Estimated at 5.1 percent in March 2009, Utah's unemployment rate represents the most heavily weighted component of the small business index, noted the economic consultant.
A higher unemployment rate is a positive contributor to the small business index, suggesting greater labor availability for employers.
However, rising unemployment levels suggest weaker job gains or greater labor force losses statewide, lesser income growth and slower retail spending, continued Thredgold.
The factors in question influence the calculations and lead to lower index numbers.
Utah's small business index registered at 70.3 in March.
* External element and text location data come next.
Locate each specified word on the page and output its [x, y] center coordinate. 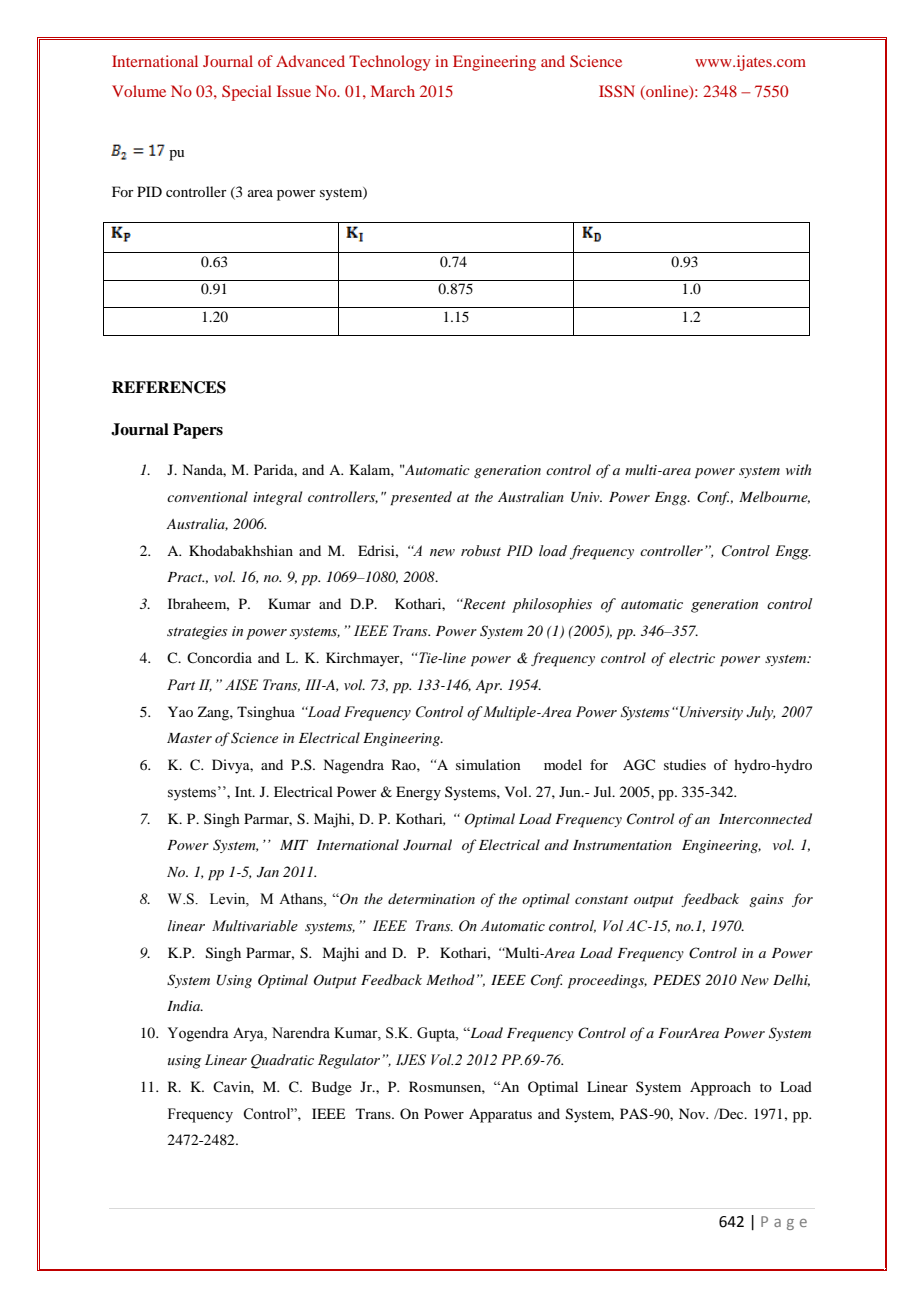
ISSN [617, 91]
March [393, 91]
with [798, 469]
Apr [488, 687]
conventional [207, 496]
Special [247, 93]
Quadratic [282, 1061]
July [760, 713]
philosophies [552, 605]
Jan [268, 872]
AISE [241, 684]
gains [766, 900]
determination [431, 898]
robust [481, 551]
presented [421, 498]
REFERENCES [169, 387]
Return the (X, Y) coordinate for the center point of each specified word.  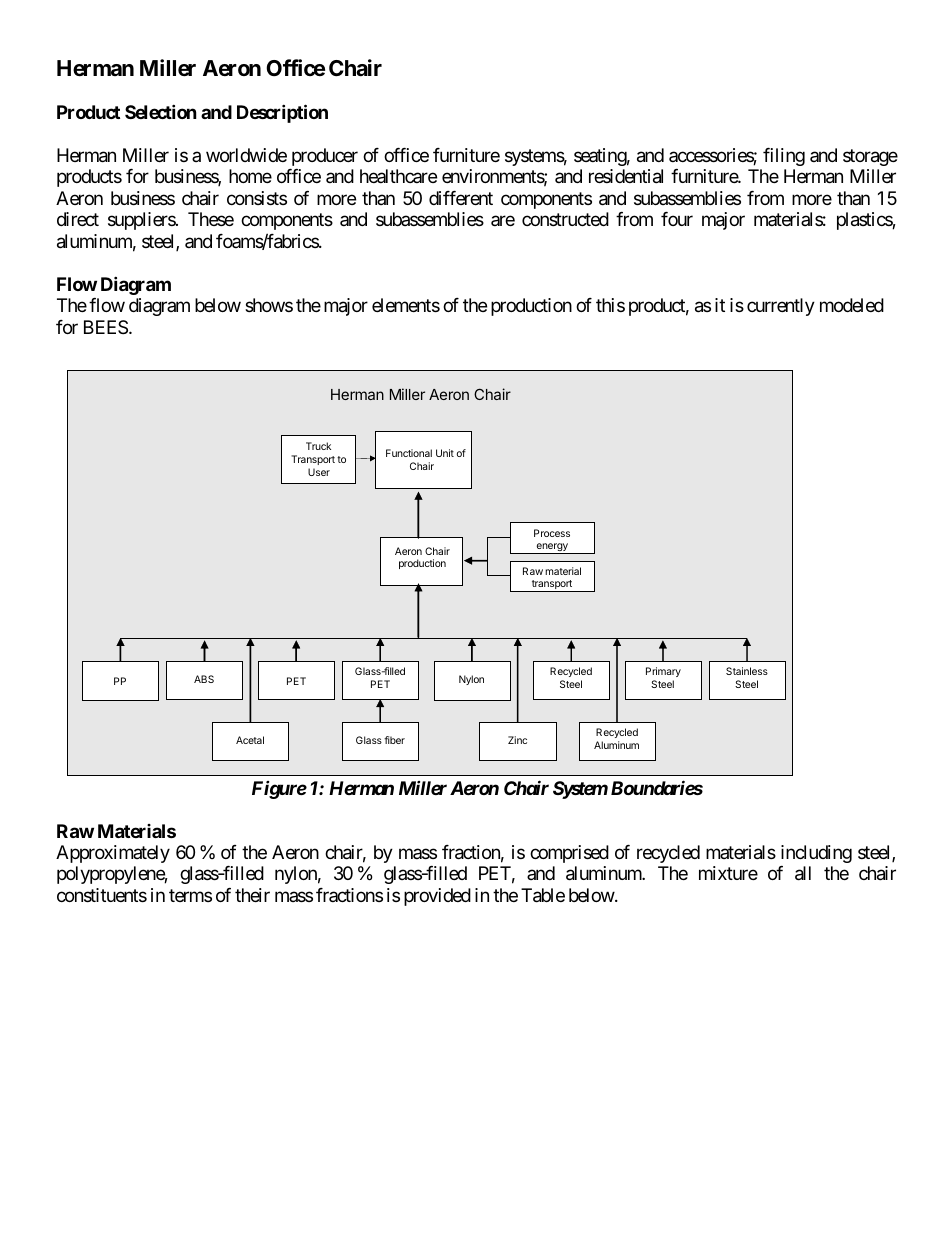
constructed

The index measures business conditions from the viewpoint of the small companies at locations across the state.
Higher numbers are associated with favorable business conditions. The index uses 100 for 1997 as the base calendar year.
At the national level, the U.S. Department of Labor reported a net loss of 663,000 jobs in March, representing the 15th monthly decline in a row.
The nation's economy has lost 5.1 million employment opportunities since the recession began, with nearly two-thirds of the losses occurring within the last five months, noted Thredgold.
The U.S. unemployment rate jumped to 8.5 percent in March, the highest posted in 25 years.
The average wage rose 0.2 percent or three cents to $18.50 per hour, an increase of 3.4 percent during the last 12 months.
The net drop of nearly 3.1 million labor force positions nationwide in 2008 represented the worst year recorded by the United States economy since 1945.
Similar employment decreases are likely to mount in the upcoming months as the United States struggles to combat the worst nationwide recession in the post-World War II period, concluded Thredgold.